Все это – лишь еще один способ сказать нечто тривиальное, но оттого не менее истинное: наука сосредоточена на сходствах, а не на различиях, она должна быть общей, игнорируя все, что не отвечает на крайне специализированные вопросы, ответить на которые наука и хочет, тогда как историки, которые занимаются чем-то более широким, заинтересованы в различиях, которые отличают одну вещь, личность, ситуацию, эпоху, схему индивидуального или коллективного опыта – от другой. Когда такие историки пытаются, к примеру, рассказать и объяснить Великую французскую революцию, меньше всего их интересует, что общего у нее с другими революциями. Они не стремятся обнаружить их повторяющиеся характеристики и сформулировать на этой основе закон, из которого можно было бы вывести какую-то четкую схему всех революций (или, более скромно, всех европейских революций), в частности – этой конкретной революции. Если бы даже было возможно разрешить такую задачу, это была бы задача социологии, которая оказалась бы теоретической наукой, а история – прикладной. Справедливы ли притязания социологии на статус естественной науки – отдельный вопрос, не имеющий отношения к истории, чьи задачи совершенно иные. Прямая (не побочная) цель историков, пишущих рассказ о событиях, как многократно бывало на протяжении веков, – нарисовать картину ситуации или процесса, которая, как любая картина, стремится ухватить индивидуальные черты и характеристики, свойственные только этому объекту, а не стать рентгеновским снимком, который устраняет все, кроме самых общих вещей. Теперь такие слова – трюизм, но не всегда понимали, как это важно, чтобы решить вопрос, можно ли превратить историю в естественную науку. Два великих мыслителя это поняли и взялись решить – Гегель и Лейбниц. Оба приложили поистине героические усилия, чтобы замостить пропасть, выдвигая теории «индивидуальных качеств» и «конкретных универсалий», но тщетно пытались они слить воедино индивидуальное и общее. Блеск воображения, породившего метафизические конструкции, призван вывести переход Рубикона из свойств Юлия Цезаря; и другие, еще более фантастические вещи, о которых написано в «Феноменологии духа», равно как их крах, должны указать нам на центральные аспекты проблемы.
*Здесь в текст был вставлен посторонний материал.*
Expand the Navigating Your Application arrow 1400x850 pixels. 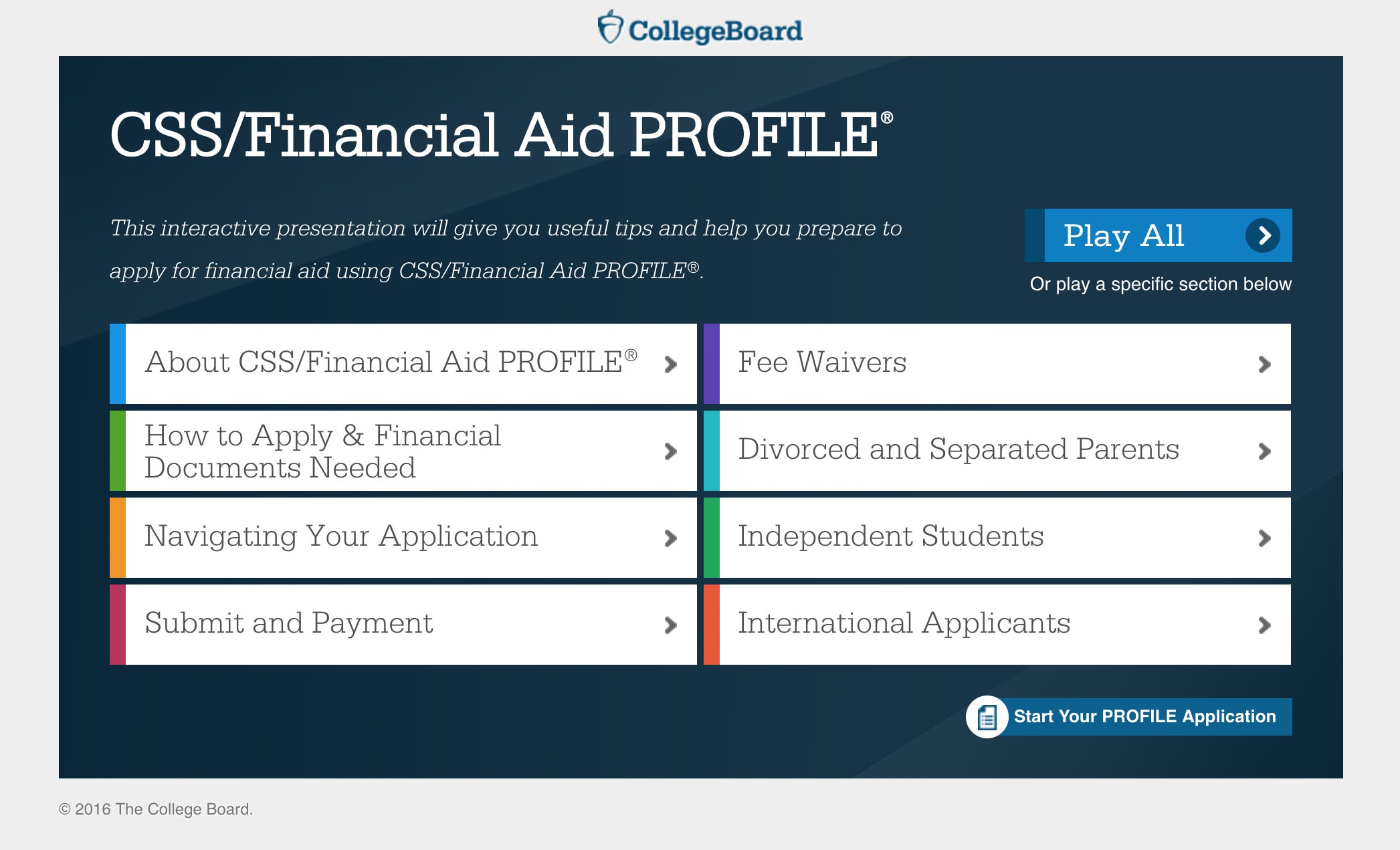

Один из способов осознать этот контраст – рассмотреть два смысла союза «потому что». Макс Вебер, автор исключительно интересного исследования на эту тему, думал о том, при каких условиях мы соглашаемся считать адекватным объяснение того или иного поступка и как эти условия используются в науках естественных; иначе говоря, он пытался выяснить, что подразумевают под «рациональным объяснением» другие науки. Если я правильно понимаю, он рассуждает так: предположим, врач сообщает мне, что его пациент вылечился от пневмонии, потому что ему ввели пенициллин. По какой рациональной причине я соглашаюсь с логичностью этого «потому что»? Мое согласие рационально только в том случае, если у меня есть рациональные же основания соглашаться с общим утверждением «пенициллин помогает от пневмонии», истинность которого подтверждается экспериментом и наблюдением. Нет никаких причин верить в истинность этого утверждения, если мы не пришли к нему с помощью эффективных научных методов. Никакое общее рассуждение не оправдывает моего согласия с его истинностью (хотя бы в том или ином конкретном случае), если я не знаю, что оно было или может быть экспериментально проверено. «Потому что» в данном случае означает, что эффективность пенициллина при пневмонии установлена de facto. Это может удивить нас, а может и не удивить, но реакция наша никак не влияет на реальность самого факта. Истинность или вероятность его доказана научным исследованием, чья логика, как мы думаем, гипотетико-дедуктивного рода. Тут рассуждения кончаются.